▶ Work task: An exact copy, beginning at the line containing "Select the 演出场所 label cell" and ending at the final line of the records that follow, is the answer; it has no pictures and no other text.

-------

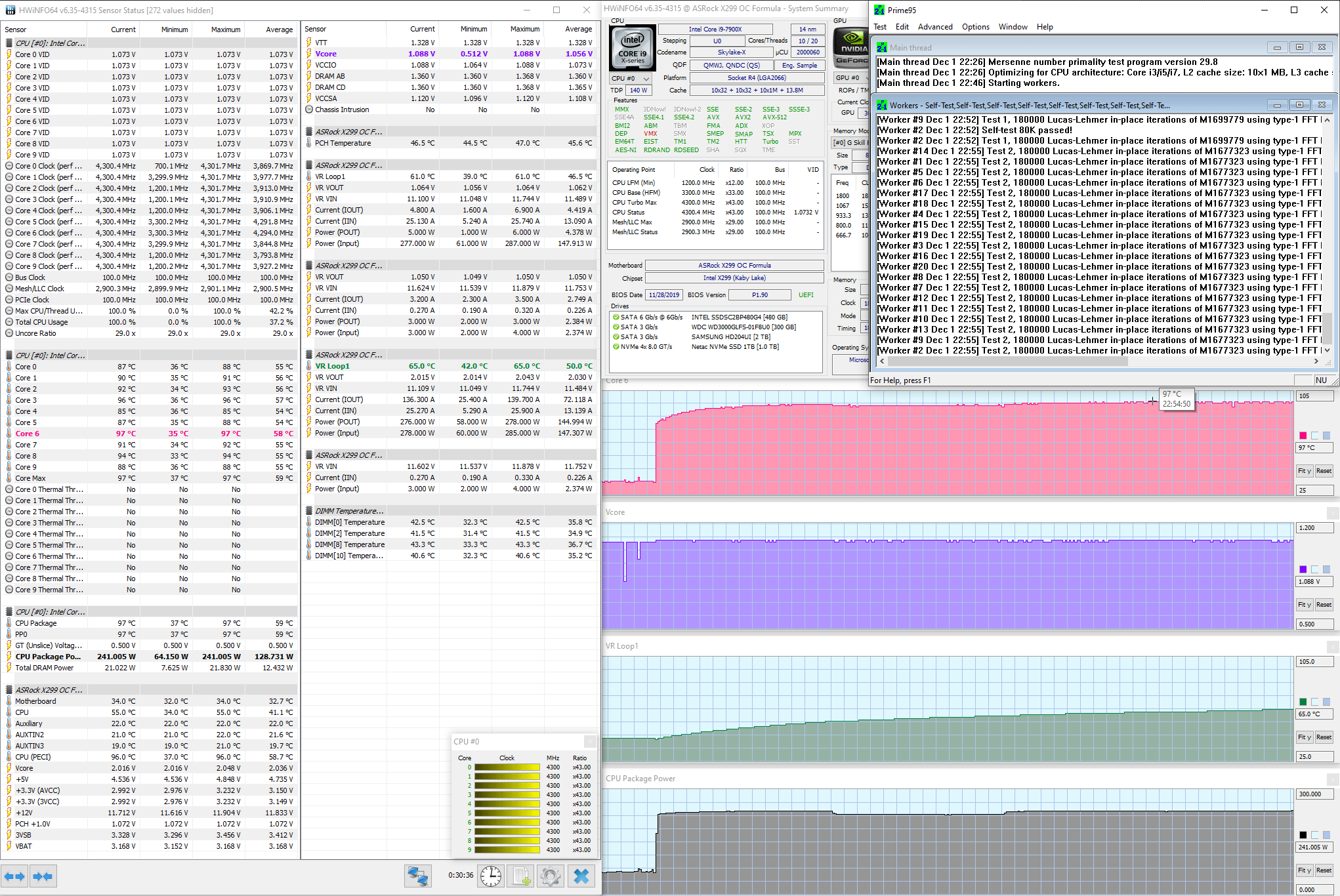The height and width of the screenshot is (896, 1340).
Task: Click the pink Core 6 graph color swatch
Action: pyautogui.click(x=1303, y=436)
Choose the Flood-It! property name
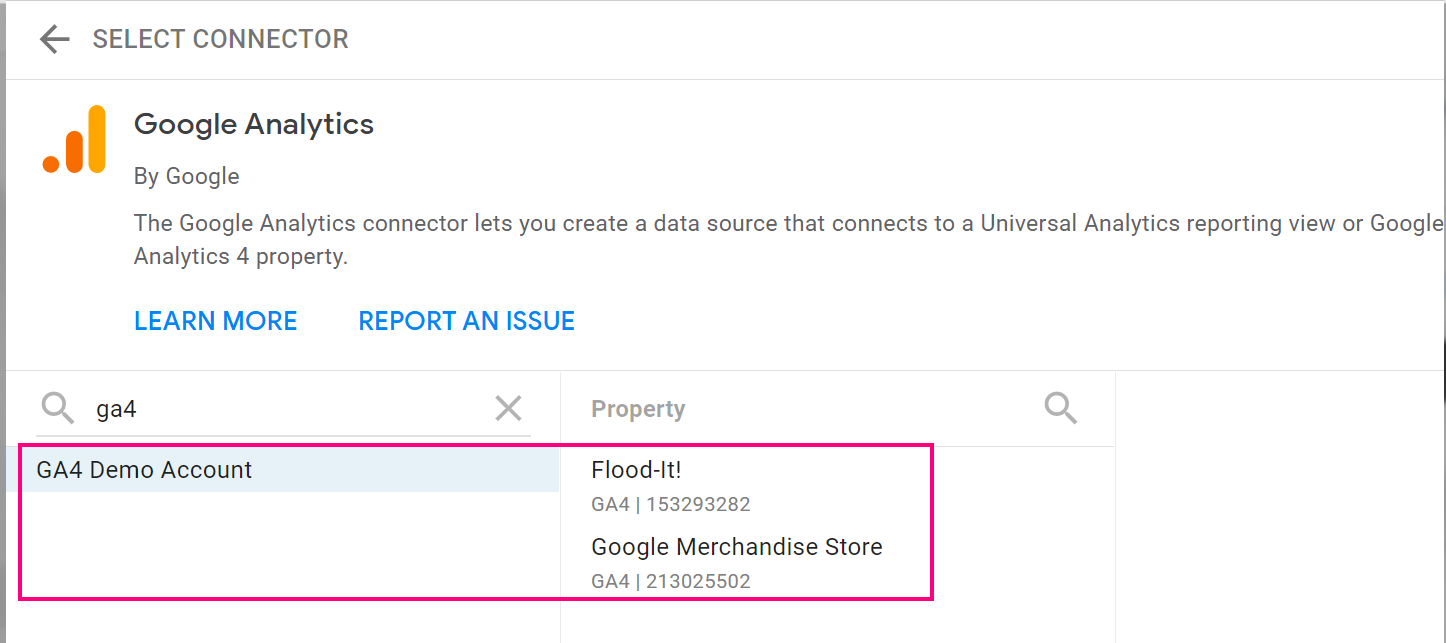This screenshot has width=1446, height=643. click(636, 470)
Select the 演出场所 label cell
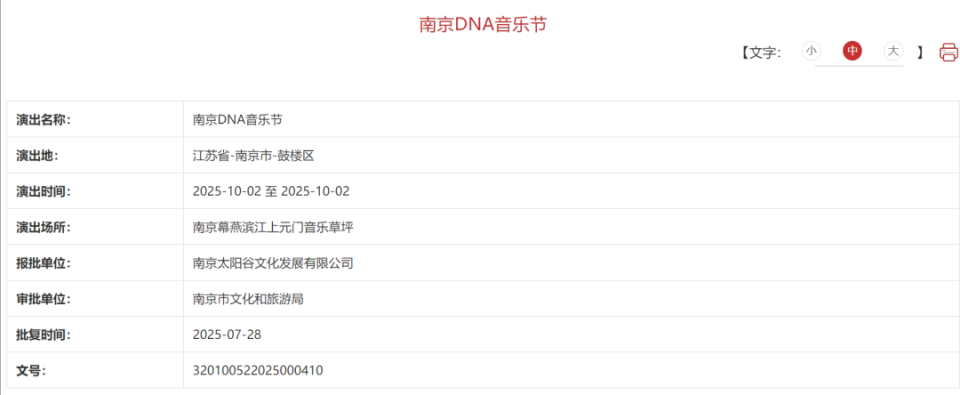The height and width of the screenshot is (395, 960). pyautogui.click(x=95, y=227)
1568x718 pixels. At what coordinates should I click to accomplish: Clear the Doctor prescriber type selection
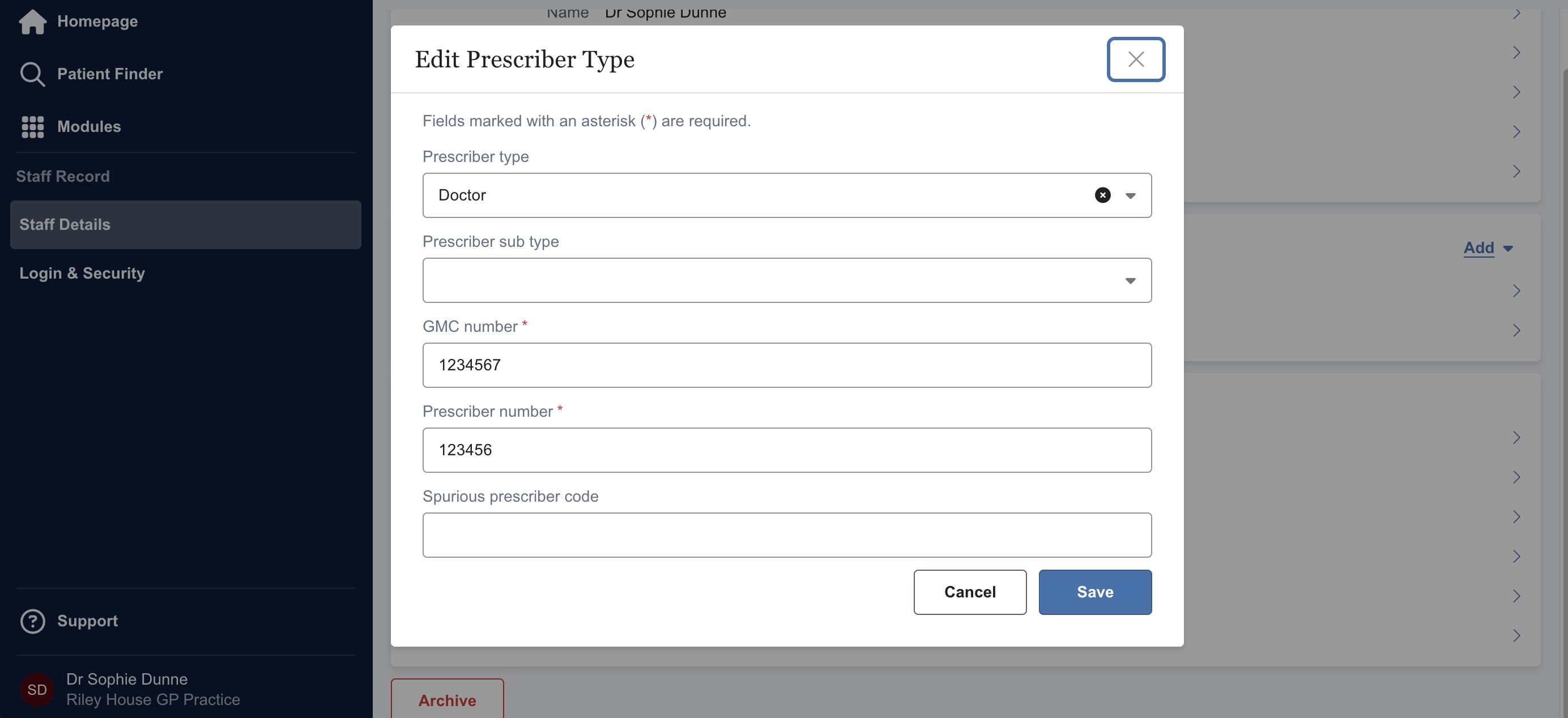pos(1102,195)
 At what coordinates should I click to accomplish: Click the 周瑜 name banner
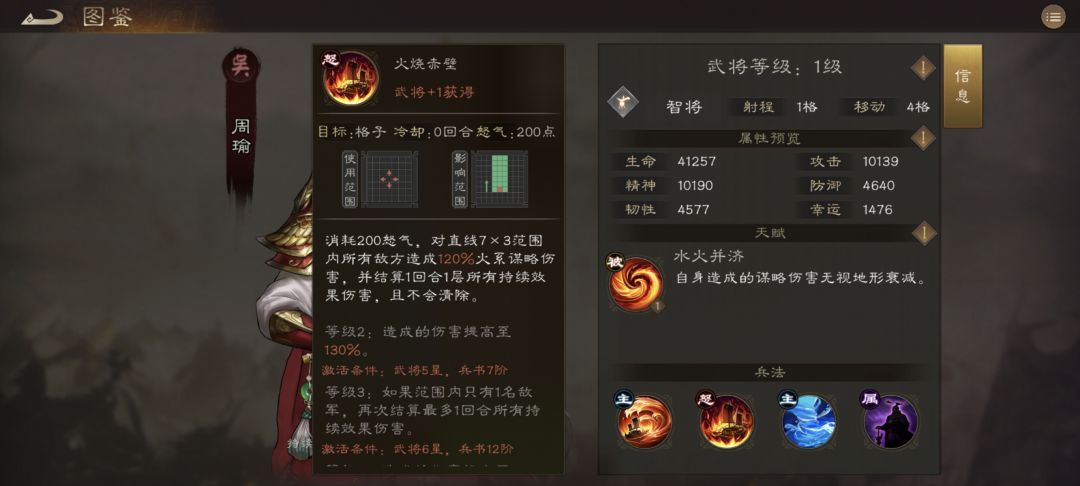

-------

▶ Task solution:
Select the 演出场所 label cell
The height and width of the screenshot is (395, 960). pyautogui.click(x=95, y=227)
1568x718 pixels. At what coordinates should I click to accomplish: Clear the Doctor prescriber type selection
pos(1102,195)
 At what coordinates should I click to accomplish: Click the 周瑜 name banner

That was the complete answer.